Wer die Schweiz noch immer nicht als ein Zentrum des gemeinnützigen Wohnens sehen mag, dem sei dieses von Dominique Boudet herausgebene Buch dringend empfohlen: Denn „Wohngenossenschaften in Zürich. Gartenstädte und neue Nachbarschaften“ stellt im Hauptteil nicht nur satte 51 Projekte vor, die seit dem Jahr 2000 fertig gestellt wurden beziehungsweise in den kommenden Jahren folgen werden – nein, es bettet diese durch umsichtige, ausführliche und gut zu lesende Texte und Interviews auch in die Geschichte und Gegenwart der Zürcher Stadtbaupolitik ein. Da wird die Bodenpolitik der Stadt umrissen und die Rolle der Besetzerbewegungen ebenso beleuchtet wie die der neuen Mittelschichtsfamilien mit ihrem Interesse an der Stadt. Architekt und langjähriger Leiter des Stadtbauamts Patrick Gmür wird interviewt, die Rolle der (vorgeschriebenen) Architekturwettbewerbe bei allen größeren Projekten dargelegt und die Innovationskraft der Grundrisse (Clusterwohnungen, Hallenwohnen) diskutiert.
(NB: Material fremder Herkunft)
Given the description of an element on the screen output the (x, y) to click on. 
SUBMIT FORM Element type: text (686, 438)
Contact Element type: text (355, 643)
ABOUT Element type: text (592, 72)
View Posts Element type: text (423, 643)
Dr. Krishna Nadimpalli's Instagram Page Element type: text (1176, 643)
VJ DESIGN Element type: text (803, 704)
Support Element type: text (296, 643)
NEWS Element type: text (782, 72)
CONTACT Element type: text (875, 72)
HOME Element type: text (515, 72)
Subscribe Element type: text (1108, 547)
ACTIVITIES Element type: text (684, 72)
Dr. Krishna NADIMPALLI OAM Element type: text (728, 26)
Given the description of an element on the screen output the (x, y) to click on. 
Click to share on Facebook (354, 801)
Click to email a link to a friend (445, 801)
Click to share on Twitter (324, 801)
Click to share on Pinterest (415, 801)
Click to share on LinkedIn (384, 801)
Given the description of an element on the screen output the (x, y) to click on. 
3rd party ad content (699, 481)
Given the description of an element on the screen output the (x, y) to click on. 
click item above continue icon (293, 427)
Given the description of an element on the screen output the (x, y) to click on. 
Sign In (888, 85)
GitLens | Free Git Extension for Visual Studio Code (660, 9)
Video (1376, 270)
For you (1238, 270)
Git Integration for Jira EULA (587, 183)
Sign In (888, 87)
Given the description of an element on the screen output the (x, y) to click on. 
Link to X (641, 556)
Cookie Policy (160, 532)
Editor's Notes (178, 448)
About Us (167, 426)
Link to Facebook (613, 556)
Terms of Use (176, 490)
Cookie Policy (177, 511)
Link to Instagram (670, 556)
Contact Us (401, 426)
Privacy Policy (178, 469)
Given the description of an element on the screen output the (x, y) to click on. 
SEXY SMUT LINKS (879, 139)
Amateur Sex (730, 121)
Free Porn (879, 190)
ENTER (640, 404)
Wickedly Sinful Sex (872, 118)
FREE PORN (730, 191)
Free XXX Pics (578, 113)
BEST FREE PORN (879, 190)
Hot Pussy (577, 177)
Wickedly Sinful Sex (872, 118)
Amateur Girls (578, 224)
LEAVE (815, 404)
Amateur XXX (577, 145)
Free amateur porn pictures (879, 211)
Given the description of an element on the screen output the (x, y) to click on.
Es ist diese Kontextualisierung, die das Studium der 51 Projekte spannend und sehr lohnenswert macht. Der Blick wird gelenkt und geschärft, denn so geht es nicht mehr darum, die Projekte auf ihr architektonisches Gefallen hin zu untersuchen, sondern sie vielmehr als das zu begreifen, was guter Wohnungsbau immer sein sollte: ein Stadtbaustein, der Leben zum Bestehenden zufügt. Die Projekte werden dann auch nicht chronologisch, sondern sortiert nach ihren städtebaulichen „Strategien“ vorgestellt: Die Kapitel heißen „Verdichtung“, „Parkstadt“, „Bestätigung der Straße“ oder „Durchmischung“. Das erweist sich als kluge Bündelung der in ihrer Unterschiedlichkeit (Größe, Intention, Programm, innovative oder eher konservative Grundrisse sowie die vielen verschiedenen Architektursprachen) beeindruckenden Beispiele. Kaum eines, dass nicht mit guten Schweizer Architekten aufwarten kann: Peter Märkli, Gigon Guyer, EM2N , Burkhalter Sumi oder Miroslav Šik. Kaum eines unter den Projekten, dass nicht neugierig macht.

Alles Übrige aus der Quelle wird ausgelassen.